重要性が高まる産業ワーカー向け安全サービス:StrongArm Technologiesを参考に

今回は、2022年1月にシリーズBラウンドで5,000万ドル(≒60億円)の調達に成功したStrongArm Technologies(以下、「StrongArm」)というアメリカのスタートアップをご紹介します。


StrongArmは、2011年にニューヨーク州で創業された企業で、産業ワーカー向けにウェアラブルデバイスとソフトウェアを組み合わせた安全管理プラットフォームを提供しています。


多くの場合、ものづくり・ものはこびの現場は災害と隣り合わせです。厚生労働省が発表している「平成 31 年/令和元年労働災害発生状況の分析等」という資料を見ると、製造業・建設業・物流業に従事している産業ワーカーの死亡者数・死傷者数は全産業の中でも特に高くなっています。


ものづくり・ものはこび現場が危険と隣り合わせであるということは、日本に限らず世界共通です。StrongArmは、現場で身体を張って働かれているワーカーの方々を「Industrial Athletes」(産業アスリート)と呼び、産業アスリートの危険を察知し、監督者に知らせるIoTデバイスを提供しています。
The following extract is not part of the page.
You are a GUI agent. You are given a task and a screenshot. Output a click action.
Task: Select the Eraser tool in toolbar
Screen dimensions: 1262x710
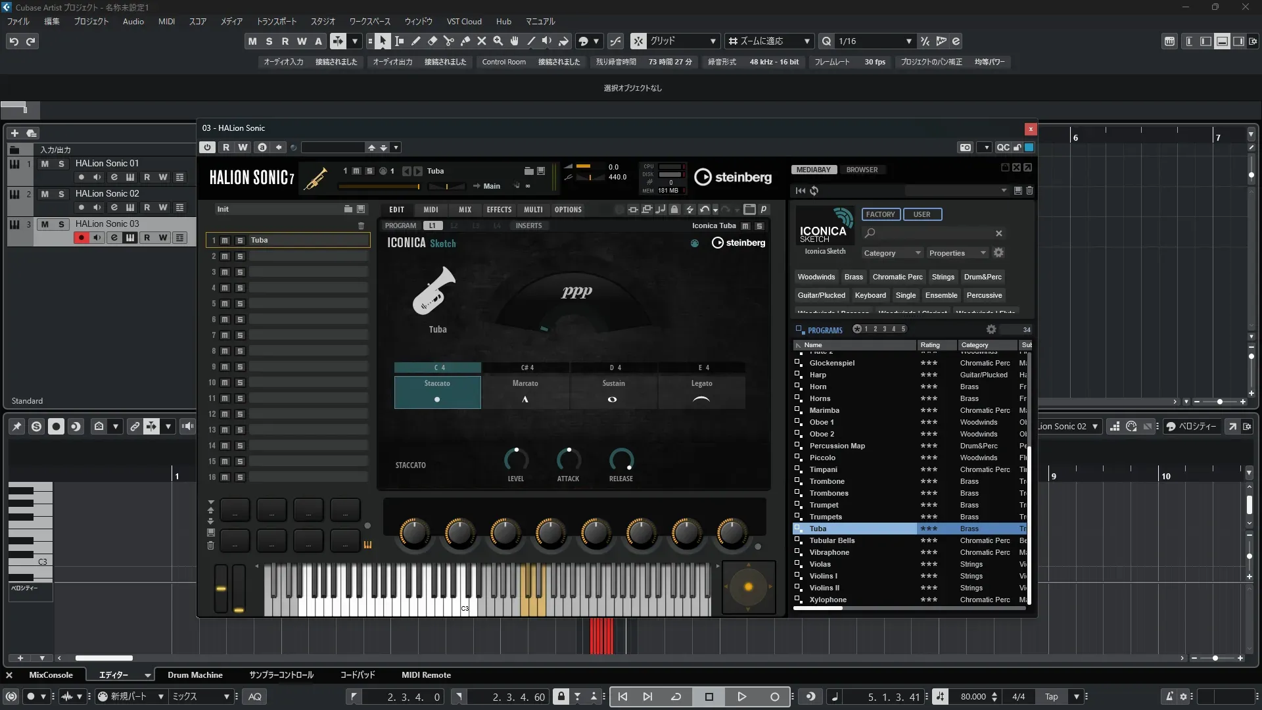pos(432,41)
同時に、安全管理だけでなく、産業アスリートの行動パターンを分析し、生産性管理まで行うことができるプラットフォームになっています。


今回は、作業ワーカー向けの安全プラットフォームを展開するStrongArmの調査を通じて、どんな点がユニークなのか、今後このマーケットがどういう展開を見せていくのか、考察していきたいと思います。

(Source: https://pixabay.com/ja/photos/%e5%b7%a5%e4%ba%8b-%e6%ba%b6%e6%8e%a5-%e6%a5%ad%e7%95%8c-%e6%ba%b6%e6%8e%a5%e6%a9%9f-1721336/)



StrongArmについて

StrongArmのプロダクト

StrongArmは、Flex Sensorと呼ばれるウェアラブルデバイスを産業アスリートに提供し、監督者(主に、現場リーダー・HRマネジャー等)は、センサーを通じて収集した産業アスリートの行動の安全性・効率性をダッシュボード上で一元的に管理することができます。


Flex Sensorは、臀部・胸部・背中・脇腹などの部分に、身体に密着する形で装着されます。

(Source: https://www.strongarmtech.com/safework-system)


内蔵されたセンサーが、産業アスリートにかかる身体的負荷や、産業アスリート同士の距離を検知し、振動・音声・光によってアラートを発します。工場や屋外での使用が想定されるため、耐久性が重要になりますが、振動・落下・温度変化に対する厳しいテストが実施されているそうです。

(Source: https://www.strongarmtech.com/safework-system)


Flex Sensorは、最大で48時間しかバッテリーが持続しないため、以下のようなDockで充電されます。このDockは自動貸出システムになっており、産業アスリートはここでチェックインして利用を開始し、業務終了後は返却してチェックアウトします。

(Source: https://www.strongarmtech.com/safework-system)


一見単純なシステムに見えますが、2019年にリリースされている「The Terminology of StrongArm Tech」というブログを読むと、シンプルな見た目の中に隠された複雑なテクノロジーの一部が窺えます。例えば、Flex Sensorの中に入っているジャイロセンサーは産業アスリートの脊椎屈曲角度を捉え、アルゴリズムが腰椎下部の怪我リスクを検出します。あるいは、加速度センサーは重量物を持ち上げるリフト作業の頻度を検出し、十分なインターバルをとっていない場合にアラートを発します。また、リフト作業時に背骨がねじれる場合は、ねじり速度を検知する磁力計が反応します。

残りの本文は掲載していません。